Coming a close second are pulses, which include beans, chickpeas etc. They are an excellent source of fiber and are low in fat. Each bean has its own health-boosting elements. For instance, rajma is rich in phosphorus, necessary to form strong bones. What could be better than a simple, moreish rajma-chawal to boost your protein intake? Another one of my favourite ways to get beans in my belly is via matki usal and misal pao, made from wee matki (moth) beans. Chickpeas make the quick transition into hummus. Or you could try beans on toast, stuff them in a burrito or cook them into a Tex Mex-style chili.
Nuts get a bad rep because they are considered relatively fatty, but they are a powerhouse of unsaturated fat (the good kind) and protein. This means that they fill you up faster and for longer, leading you down the road to low BMI, higher life expectancy and even help to stabilise blood sugar (according to a study in The British Journal of Nutrition). Cashews, almonds, pistachios and peanuts harbour higher amounts of proteins than other nuts like hazelnuts, so buy a mixed bag, sprinkle over with masala and a light hand of salt, and enjoy at teatime. Blend them into nut butters and spread on bread, or toss them into your bowl of porridge or muesli. Or you could make a Gujarati-style dal that is cooked with peanuts – a two-in-one advantage.
Seeds are powerhouses of protein as well. Sunflower seeds, for instance, contain 3.3g of protein per 100 calories. Plus, they’re super versatile to use. Like nuts, you could toss them into your porridge, cornflakes or muesli, toast lightly and sprinkle as toppings on soups, or pop into stir-fries and salad dressings. Sesame seeds, high sources of protein, make excellent supplements to plant proteins. My own favourite way to consume these is in crisp til chikkis or ladoos.

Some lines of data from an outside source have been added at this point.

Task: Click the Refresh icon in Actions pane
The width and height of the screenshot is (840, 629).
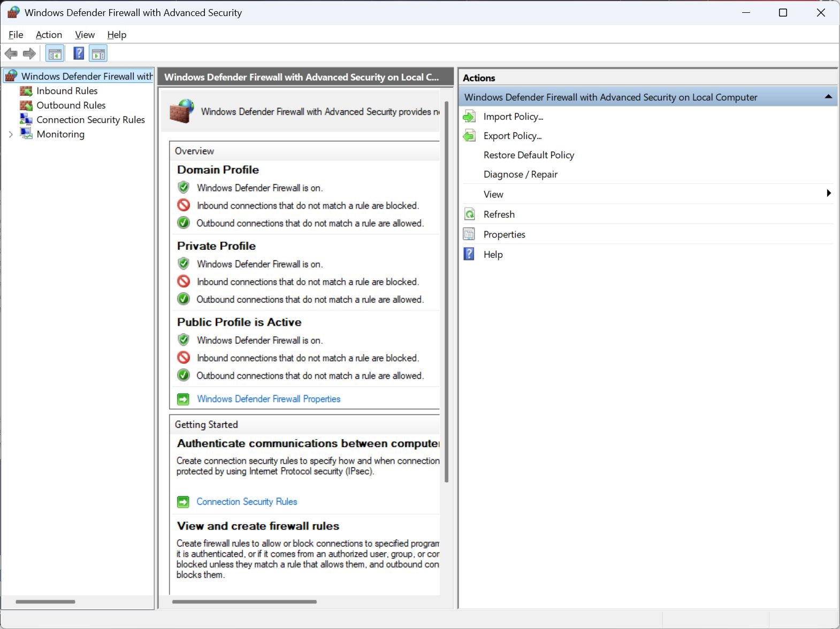Action: 469,214
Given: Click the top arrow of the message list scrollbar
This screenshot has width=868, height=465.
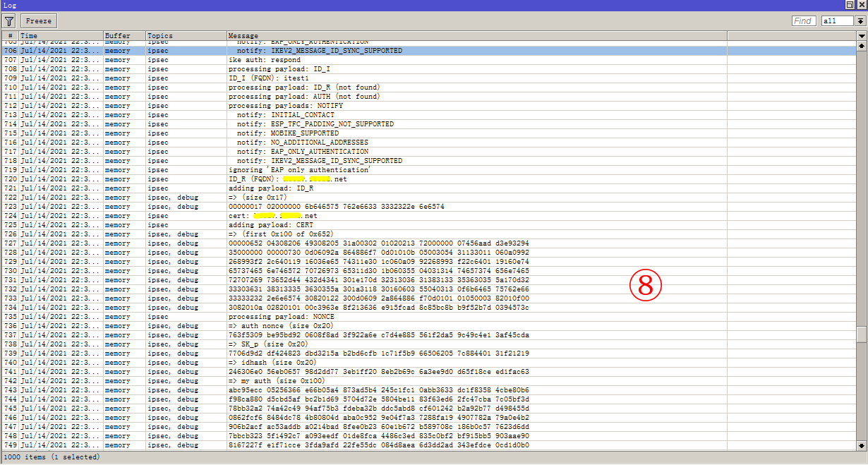Looking at the screenshot, I should click(x=862, y=44).
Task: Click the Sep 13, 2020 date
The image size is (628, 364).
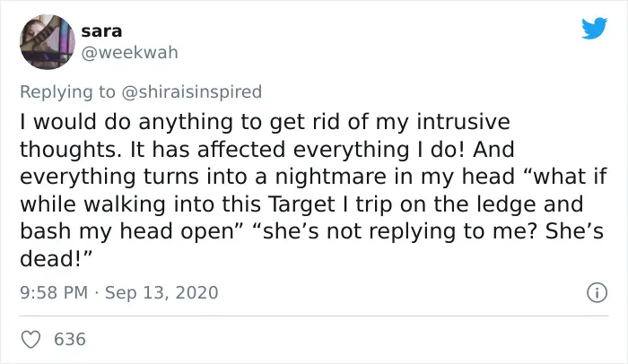Action: pyautogui.click(x=161, y=292)
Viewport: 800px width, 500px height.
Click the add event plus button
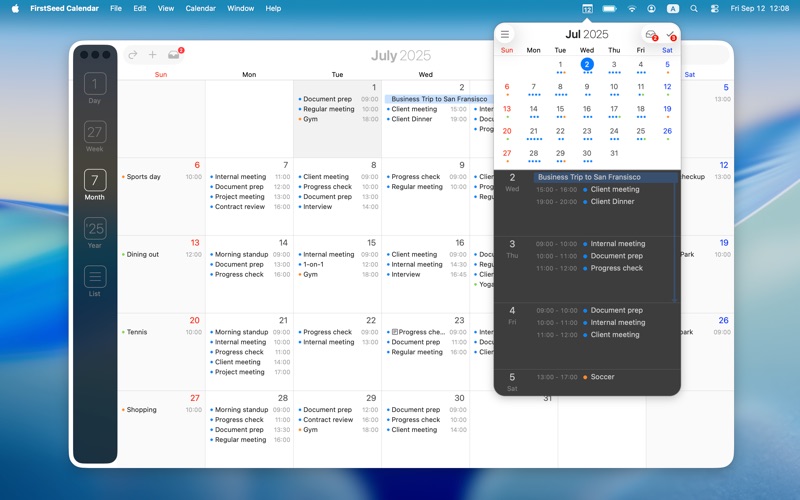click(152, 55)
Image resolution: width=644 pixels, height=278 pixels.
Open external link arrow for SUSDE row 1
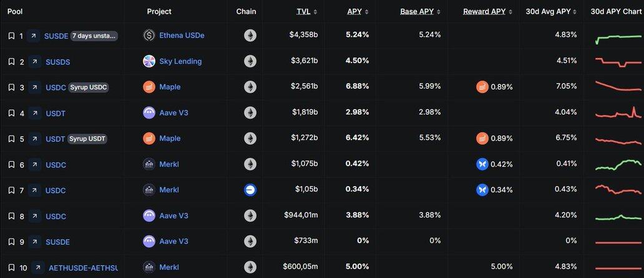pos(33,36)
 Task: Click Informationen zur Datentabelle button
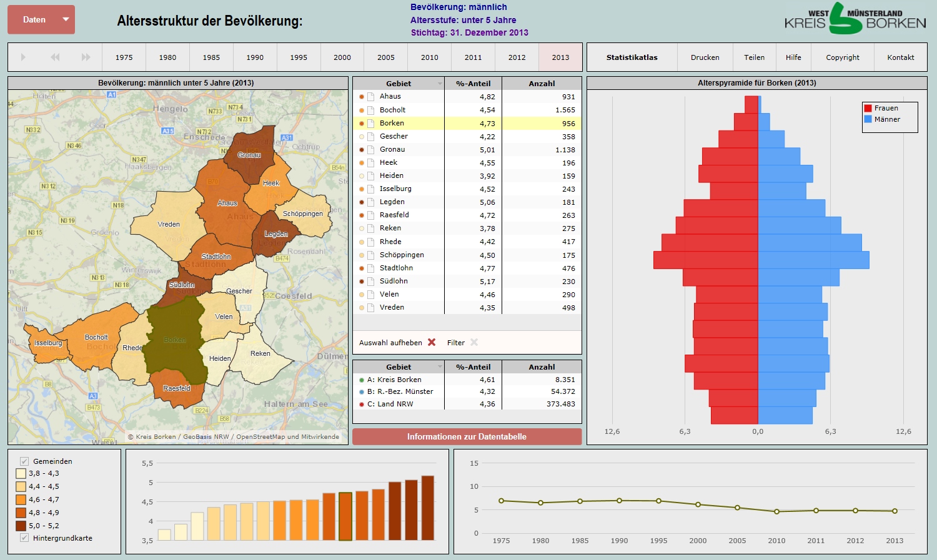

Quinoa, which is technically a seed, also packs a strong protein-punch; a quarter cup (uncooked) has up to 8g of protein. Quinoa often makes a great substitute for starchy rice and pasta, and you can cook it like an upma, use it in a salad and even toss some vegetables and cook it like a light, healthy pulao.
6. Ancient Grains
Grains, like oats, wheat, ragi and bajra (millets), are packed with protein. Your breakfast oatmeal and bajre ki roti/ khichdi are excellent ways to up the protein in your diet. I’m including rajgira (amaranth) in here, which isn’t a grain technically, but is often treated as one. The Whole Grains Council says that “at about 13-14%, it easily trumps the protein content of most other grains. You may hear the protein in amaranth referred to as ‘complete’ because it contains lysine, an amino acid missing or negligible in many grains.” It’s fairly easy to buy rajgira ladoos, cooked with sugar or jaggery, especially in the winter. But it’s healthier to add amaranth flour to your daily chapati or paratha atta. In fact, making your chapatis from a blend of attas will substantially raise their nutritional value.